• **TEXT FOR ANALYSIS**
....
The Leicester Llama said...

In the last few years the rejection rate for Merlin has varied between about 30% and 60%.

My 'article' of course wasn't intended to be even remotely serious, and the committee certainly isn't saying that all rejected Merlin records were Sparrowhawks. In fact in almost all cases where a record (of any species) isn't accepted, there simply wasn't enough detail in the description to rule out other species.

I have, however, seen a few descriptions of claimed Merlins that have sounded much more like Sprawks!

Skev said...

Andy, for some reason when I read this article all of the asterisks seemed to disappear. Is my monitor magic? Am I magic?

By the way, what is your view on submitting a Mistle Thrush in fading afternoon light as a Merlin - I guess the bounding flight jizz could be okay provided there is no mention of spots and rattling calls?

The Leicester Llama said...

What were the asterisks replaced by? The real letters? If so, I think that's probably just your brain automatically filling them in!
....
Records from a dataset:
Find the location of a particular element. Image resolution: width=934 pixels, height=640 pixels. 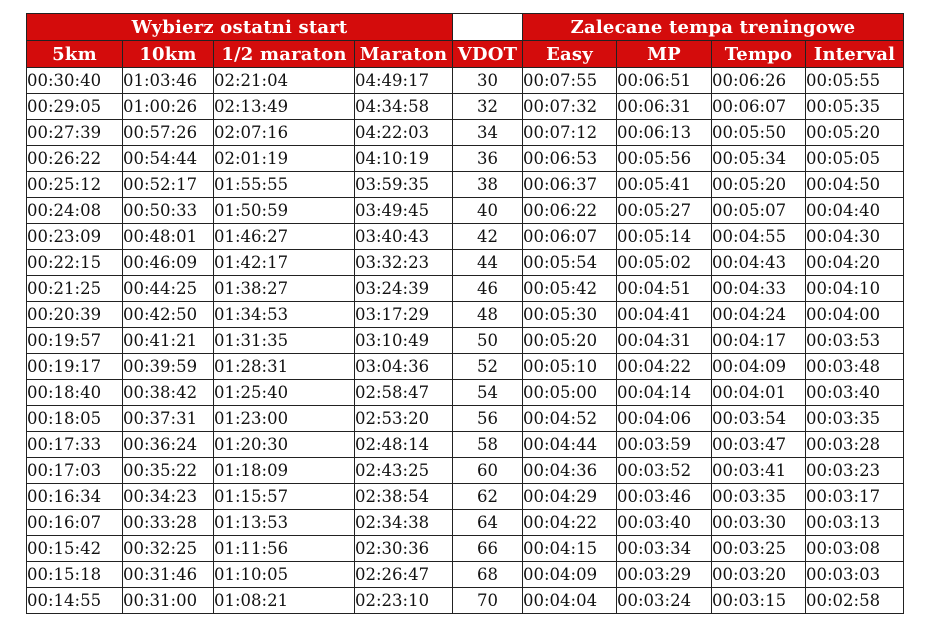

time-cell: 00:36:24 is located at coordinates (168, 444).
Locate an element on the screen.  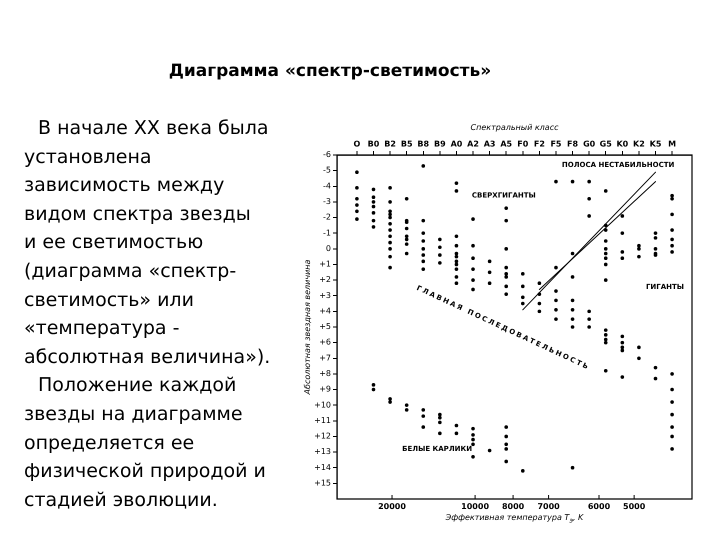
y-tick-label: -2 is located at coordinates (327, 217).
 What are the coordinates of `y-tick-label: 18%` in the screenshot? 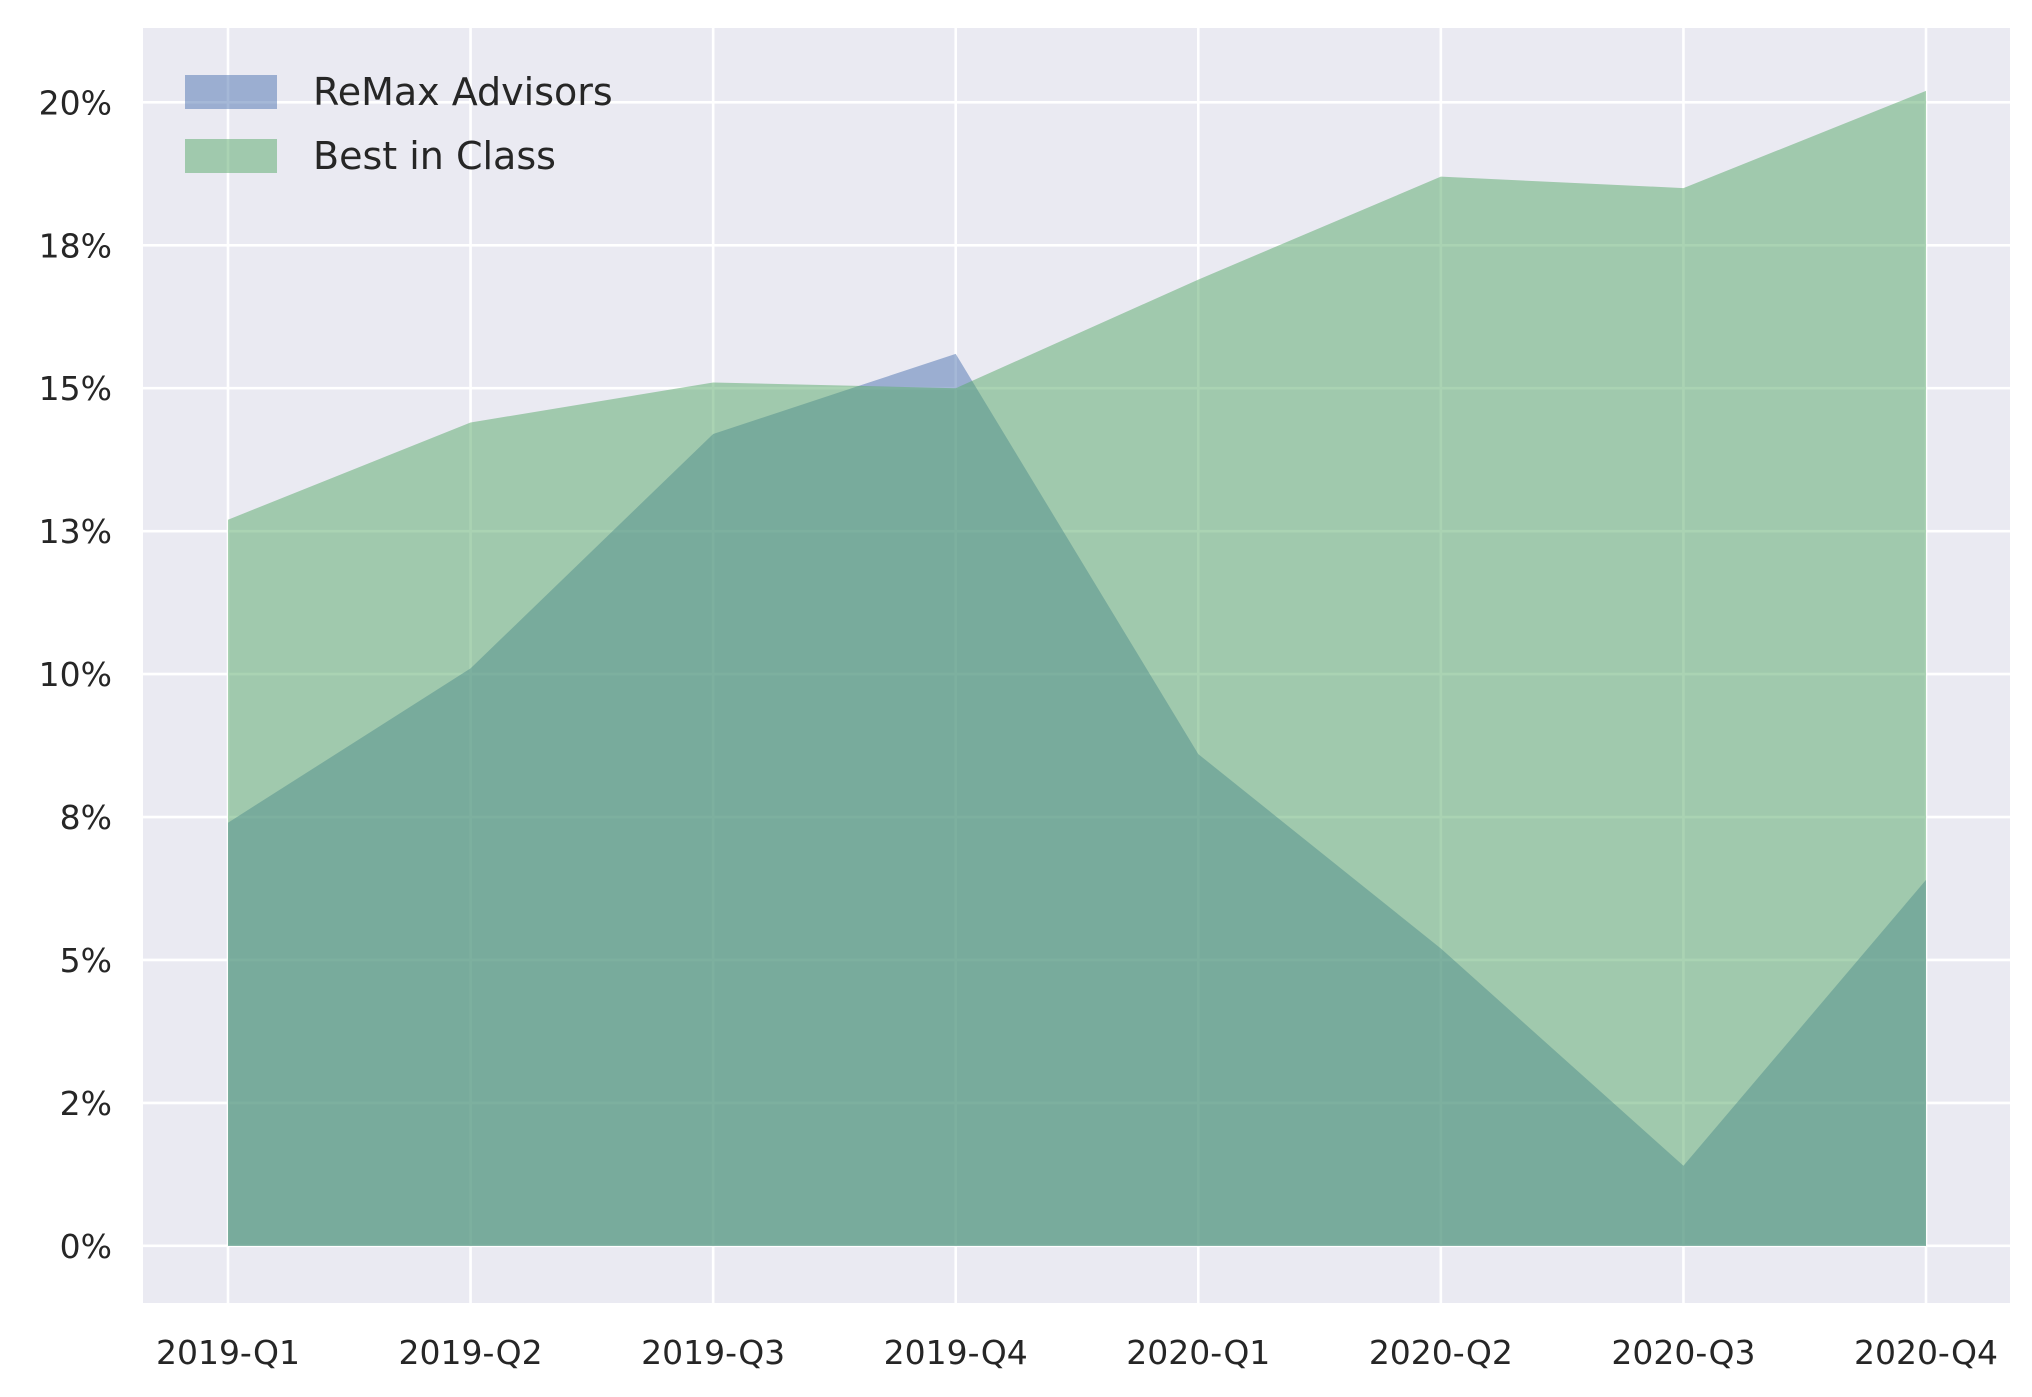 It's located at (76, 246).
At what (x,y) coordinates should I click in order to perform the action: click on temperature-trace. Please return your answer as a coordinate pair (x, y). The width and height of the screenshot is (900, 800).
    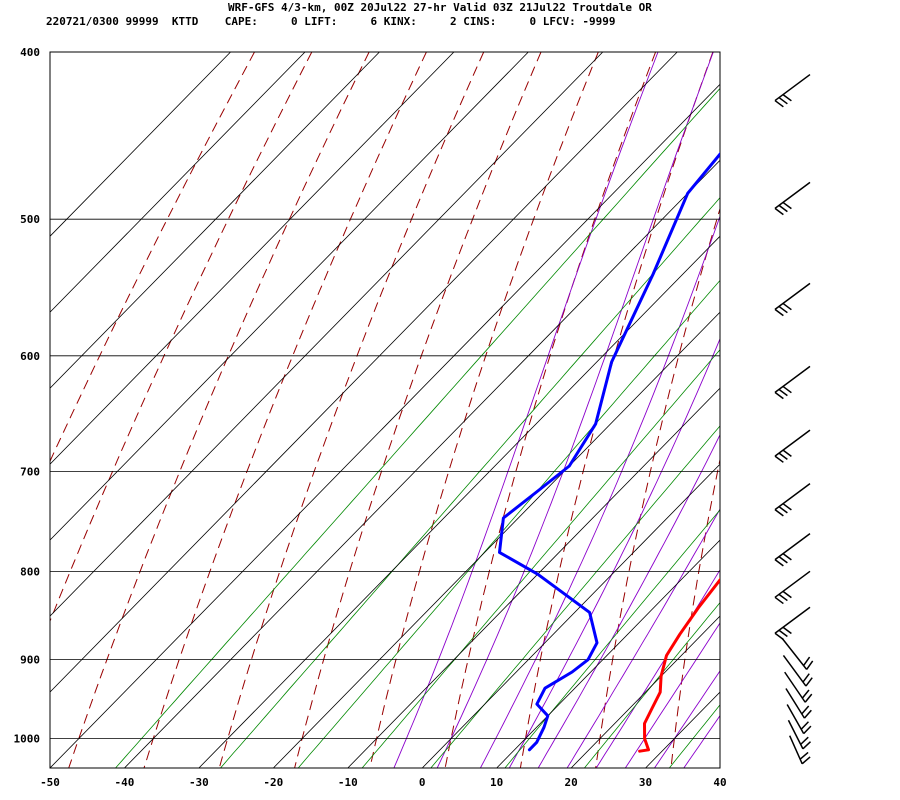
    Looking at the image, I should click on (679, 665).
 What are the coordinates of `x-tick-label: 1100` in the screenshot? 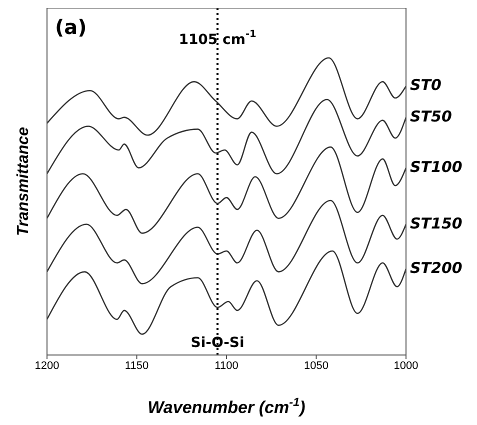 It's located at (226, 366).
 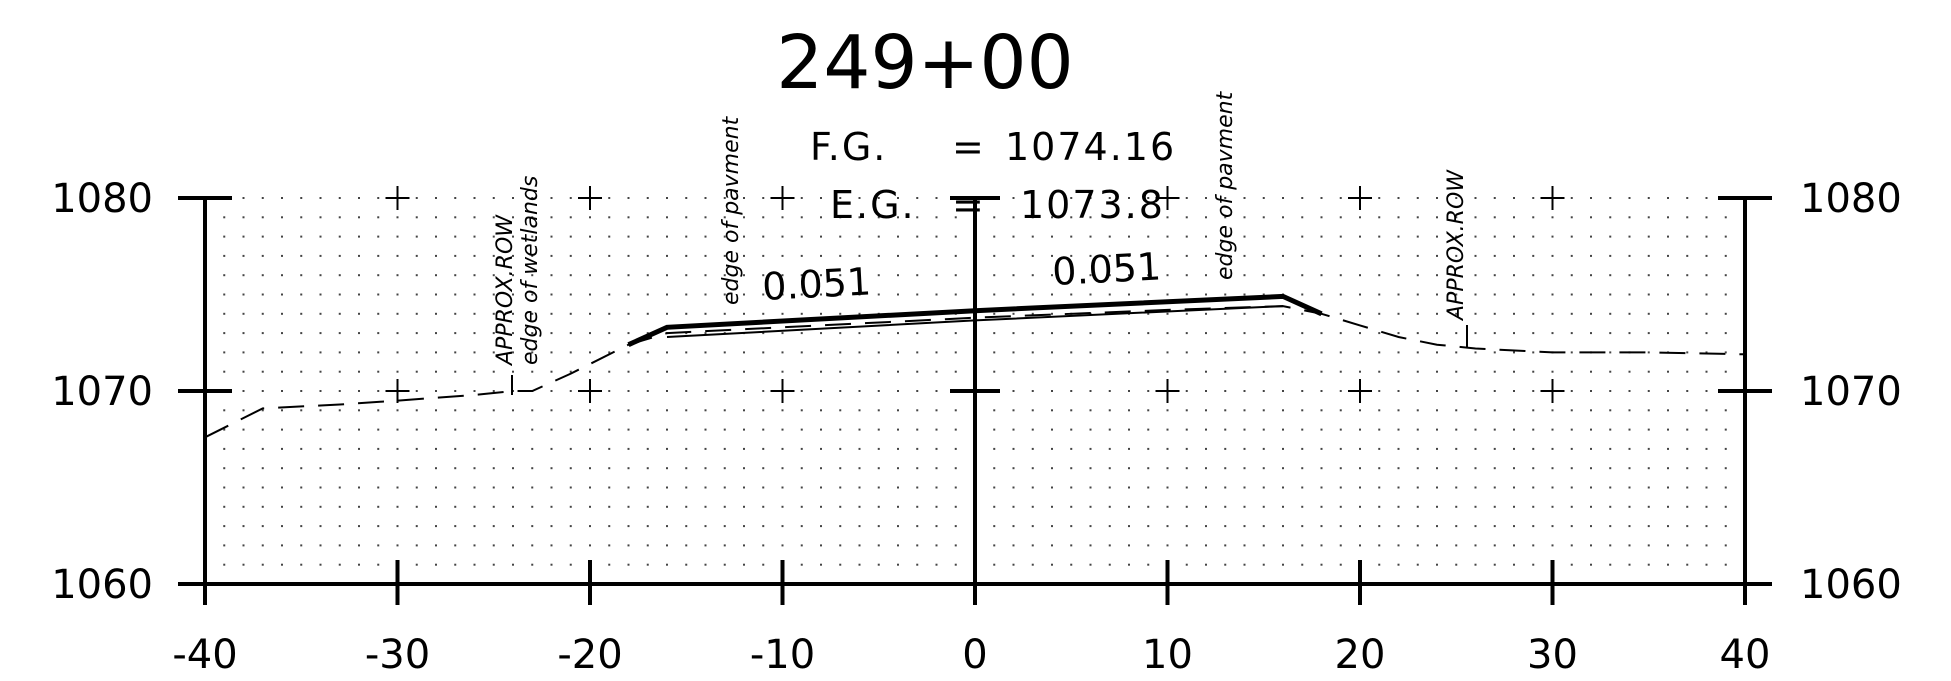 What do you see at coordinates (1106, 269) in the screenshot?
I see `slope-label-right: 0.051` at bounding box center [1106, 269].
....
• **WHAT TO WORK ON**
**1)** Transcribe the part of the Merlin comment thread between "In the last" and "Am I magic?", inclusive.
**2)** Pick out each line of the entries that contains the string "should", matching case exactly.

• **ANSWERS FOR THE TASKS**
**1)**
In the last few years the rejection rate for Merlin has varied between about 30% and 60%.

My 'article' of course wasn't intended to be even remotely serious, and the committee certainly isn't saying that all rejected Merlin records were Sparrowhawks. In fact in almost all cases where a record (of any species) isn't accepted, there simply wasn't enough detail in the description to rule out other species.

I have, however, seen a few descriptions of claimed Merlins that have sounded much more like Sprawks!

Skev said...

Andy, for some reason when I read this article all of the asterisks seemed to disappear. Is my monitor magic? Am I magic?

**2)**
At what (x,y) coordinates should I click in order to perform the action: click on temperature-trace. Please return your answer as a coordinate pair (x, y). The width and height of the screenshot is (900, 800).
    Looking at the image, I should click on (679, 665).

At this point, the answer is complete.